Given instruction
Gather every line in the records below that contains the word "screenshot", with uppercase and lowercase letters matching.

Provided data
--

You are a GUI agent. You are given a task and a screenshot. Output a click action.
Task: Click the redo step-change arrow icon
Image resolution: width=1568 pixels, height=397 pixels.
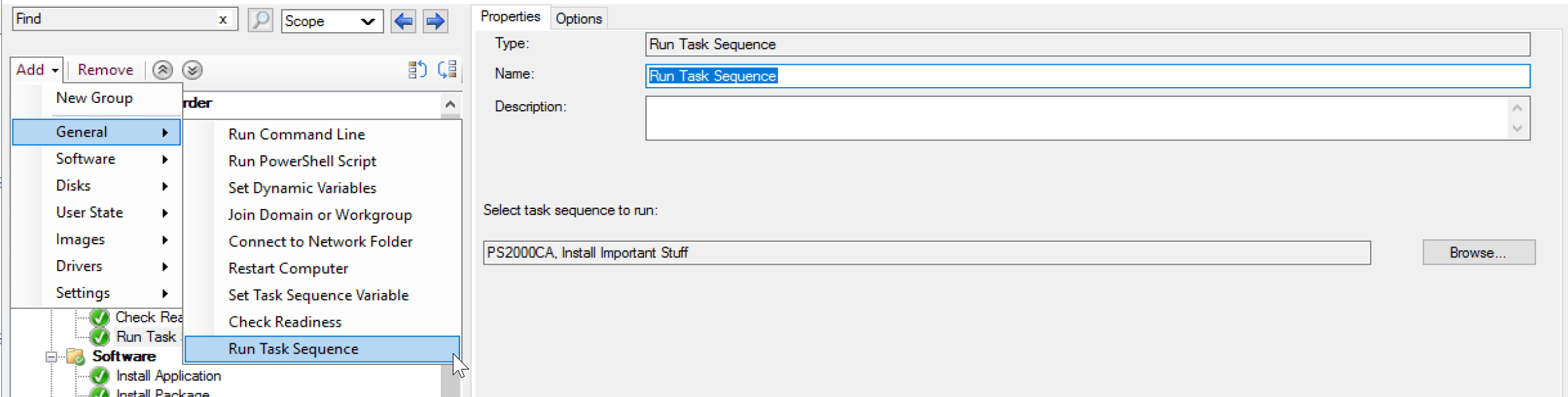pos(448,69)
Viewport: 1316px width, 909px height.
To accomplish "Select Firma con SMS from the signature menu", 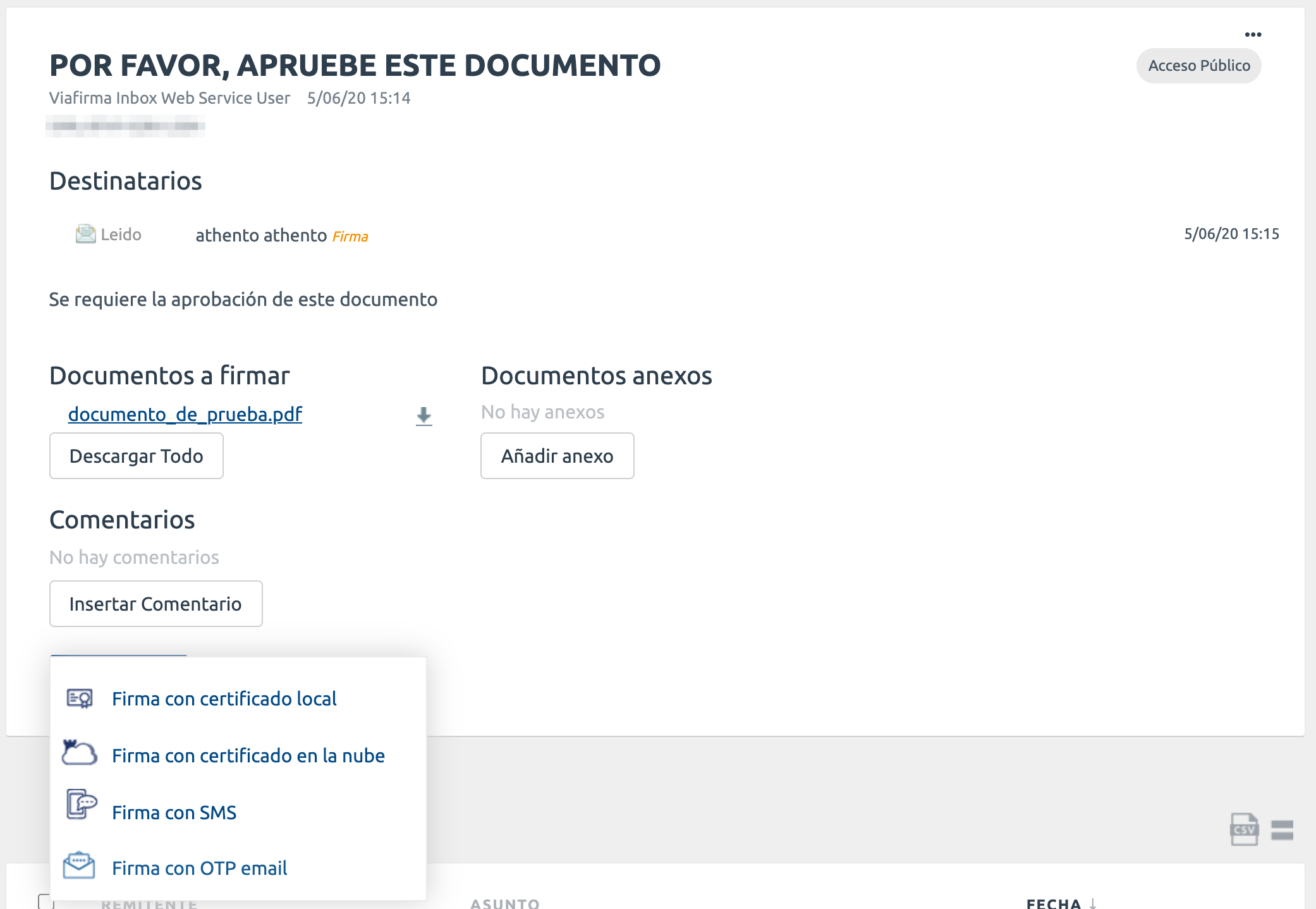I will click(x=174, y=812).
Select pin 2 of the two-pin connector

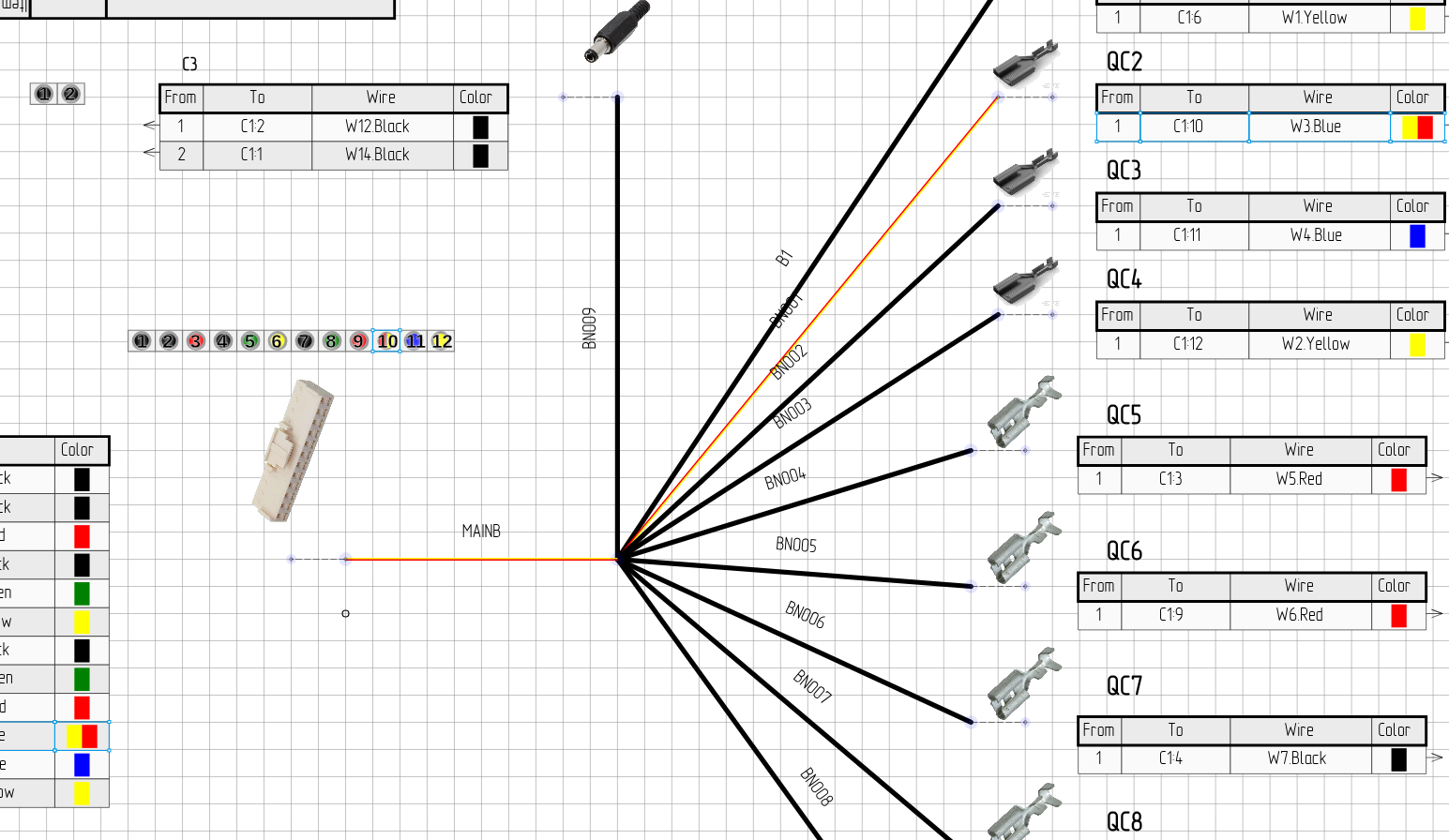click(68, 93)
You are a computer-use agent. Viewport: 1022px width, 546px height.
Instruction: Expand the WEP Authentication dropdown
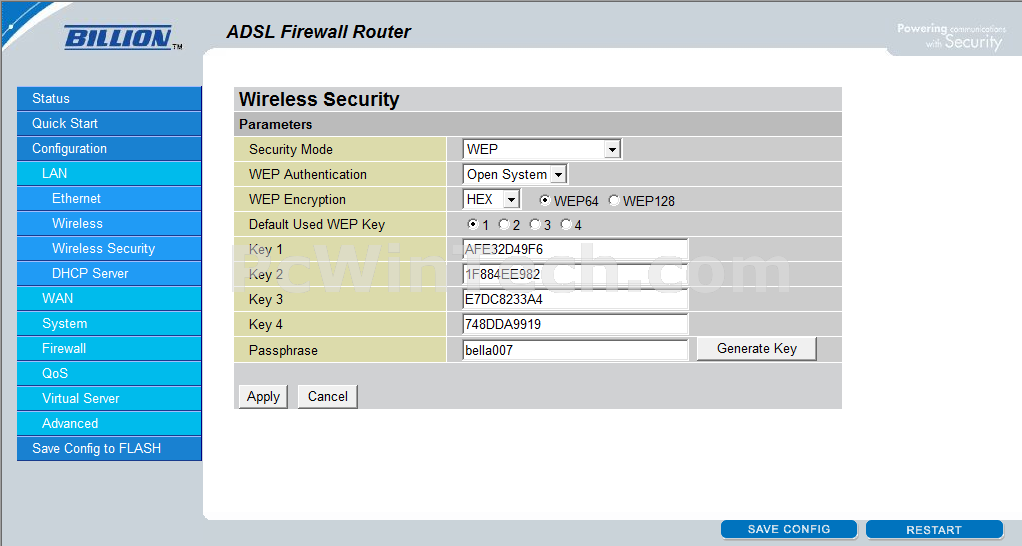click(515, 174)
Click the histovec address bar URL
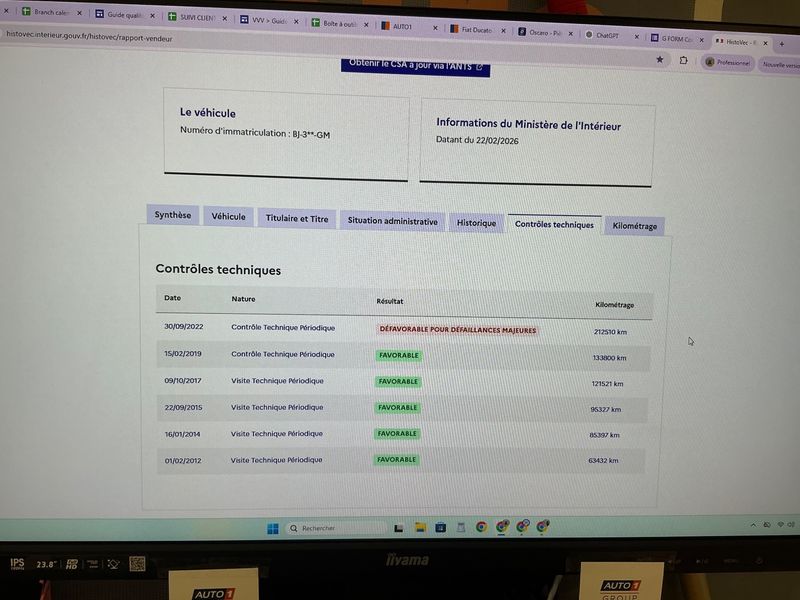800x600 pixels. click(x=89, y=37)
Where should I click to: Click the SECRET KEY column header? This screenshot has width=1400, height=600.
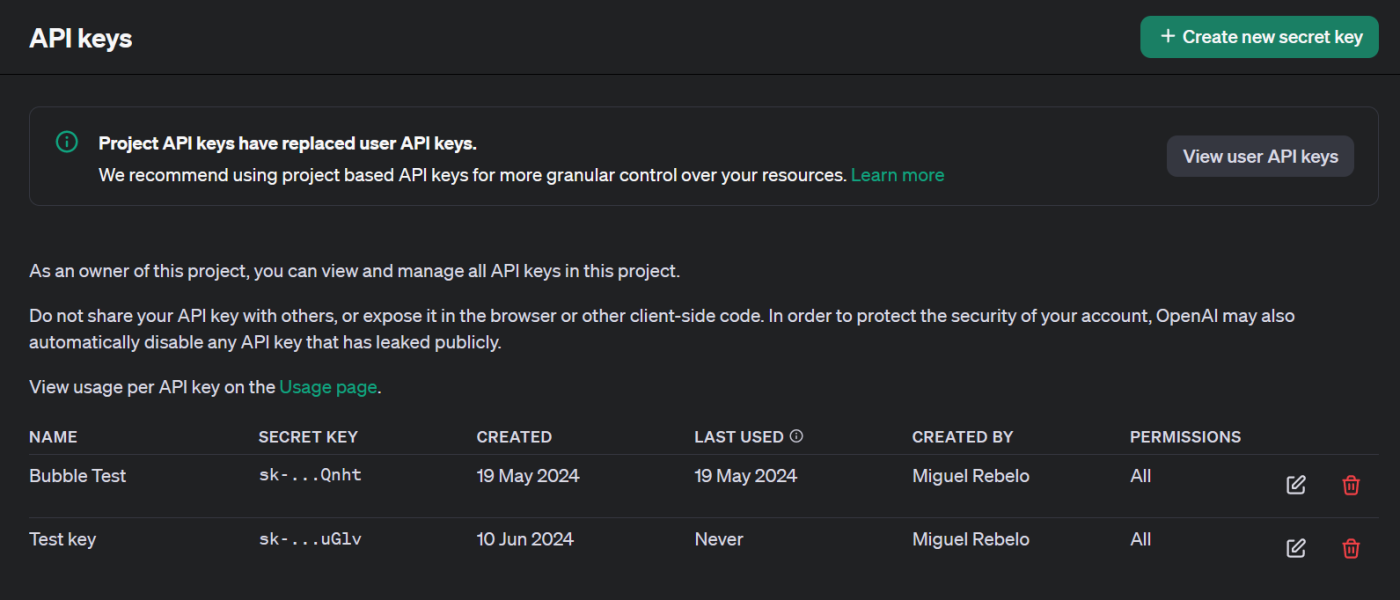click(308, 437)
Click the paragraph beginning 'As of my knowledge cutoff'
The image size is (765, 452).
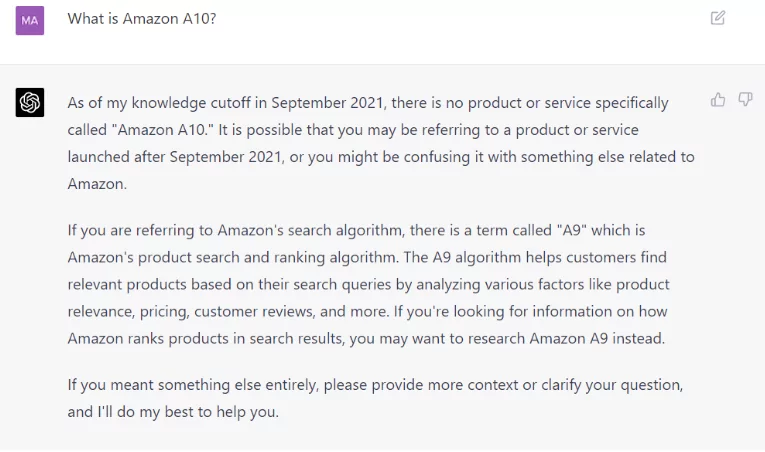pyautogui.click(x=381, y=144)
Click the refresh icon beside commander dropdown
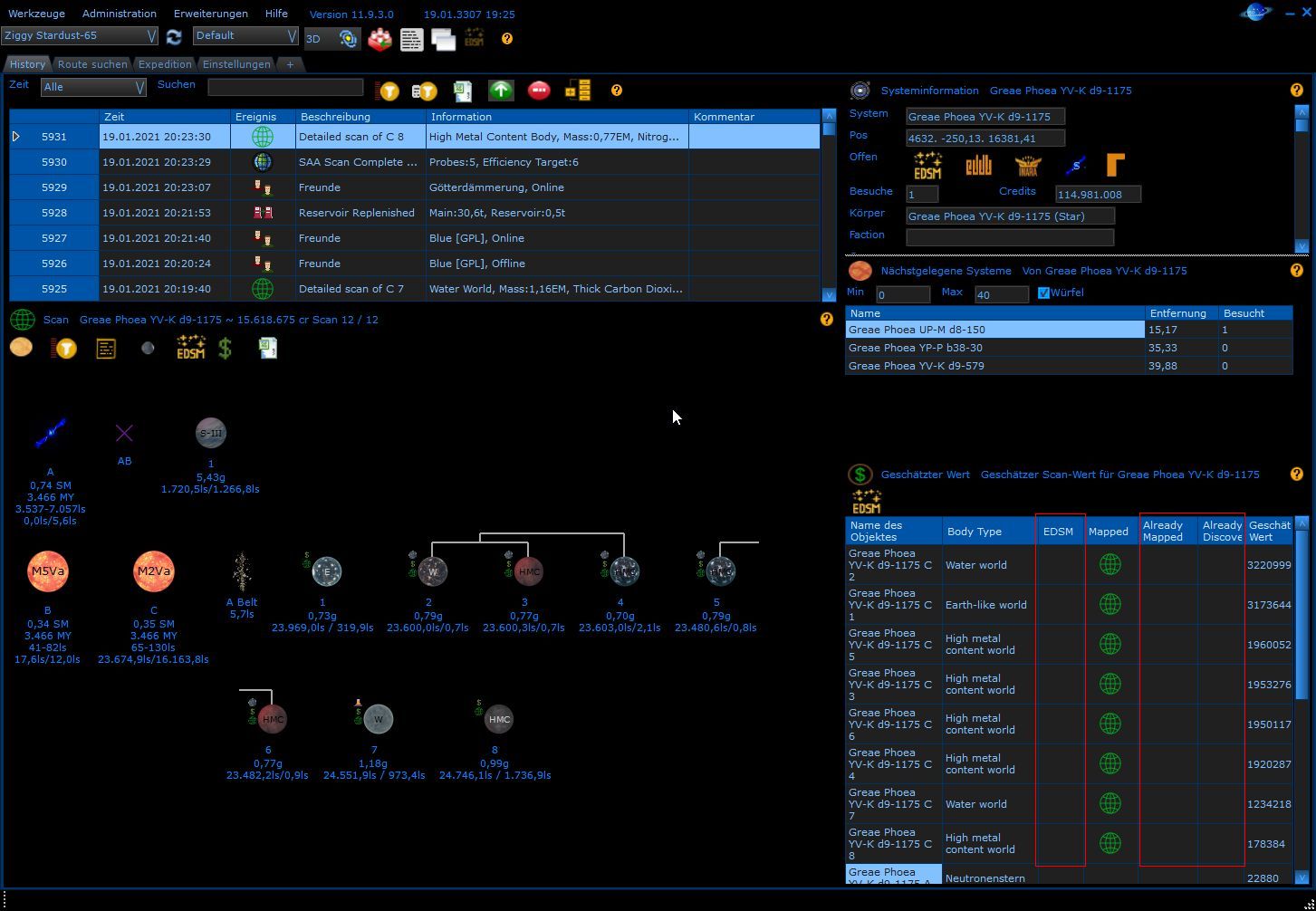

--

The result
You are a GUI agent. You are given a task and a screenshot. Output a click action.
Where should I click to: Click the SECRET KEY column header? This screenshot has width=1400, height=600.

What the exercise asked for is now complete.